Your goal: Go through the data and copy each line where the word "header" shows up.

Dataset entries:

++++++++++

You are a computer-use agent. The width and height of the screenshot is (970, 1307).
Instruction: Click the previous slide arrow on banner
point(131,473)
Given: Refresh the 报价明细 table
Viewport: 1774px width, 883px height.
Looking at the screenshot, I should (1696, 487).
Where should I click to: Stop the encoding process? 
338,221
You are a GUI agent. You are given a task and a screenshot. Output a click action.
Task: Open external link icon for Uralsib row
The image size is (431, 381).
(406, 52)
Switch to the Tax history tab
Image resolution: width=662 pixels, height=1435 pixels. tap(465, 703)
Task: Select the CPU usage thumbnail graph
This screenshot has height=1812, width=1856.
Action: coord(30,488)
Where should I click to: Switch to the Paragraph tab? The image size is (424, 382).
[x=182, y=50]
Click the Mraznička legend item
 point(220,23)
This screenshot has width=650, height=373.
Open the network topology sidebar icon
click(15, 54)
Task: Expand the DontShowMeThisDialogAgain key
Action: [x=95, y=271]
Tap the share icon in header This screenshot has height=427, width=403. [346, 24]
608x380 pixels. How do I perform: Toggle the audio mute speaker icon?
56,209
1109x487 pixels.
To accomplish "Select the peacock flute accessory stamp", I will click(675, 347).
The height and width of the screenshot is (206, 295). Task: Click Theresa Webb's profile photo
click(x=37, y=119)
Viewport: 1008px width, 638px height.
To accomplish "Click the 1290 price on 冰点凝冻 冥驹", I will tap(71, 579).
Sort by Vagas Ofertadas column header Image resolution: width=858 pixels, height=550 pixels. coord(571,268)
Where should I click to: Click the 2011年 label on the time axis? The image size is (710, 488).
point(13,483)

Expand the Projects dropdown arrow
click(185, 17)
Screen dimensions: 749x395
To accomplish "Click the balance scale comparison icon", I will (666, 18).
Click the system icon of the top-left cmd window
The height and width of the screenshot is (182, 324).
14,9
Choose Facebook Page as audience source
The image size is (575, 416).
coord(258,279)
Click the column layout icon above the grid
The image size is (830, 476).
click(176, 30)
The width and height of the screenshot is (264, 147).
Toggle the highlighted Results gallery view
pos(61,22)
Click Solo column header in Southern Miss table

++++++++++

Task solution:
Tap the share icon in header This screenshot has height=427, width=403. [346, 24]
Sort by Vagas Ofertadas column header Image resolution: width=858 pixels, height=550 pixels. coord(571,268)
Click Solo column header in Southern Miss table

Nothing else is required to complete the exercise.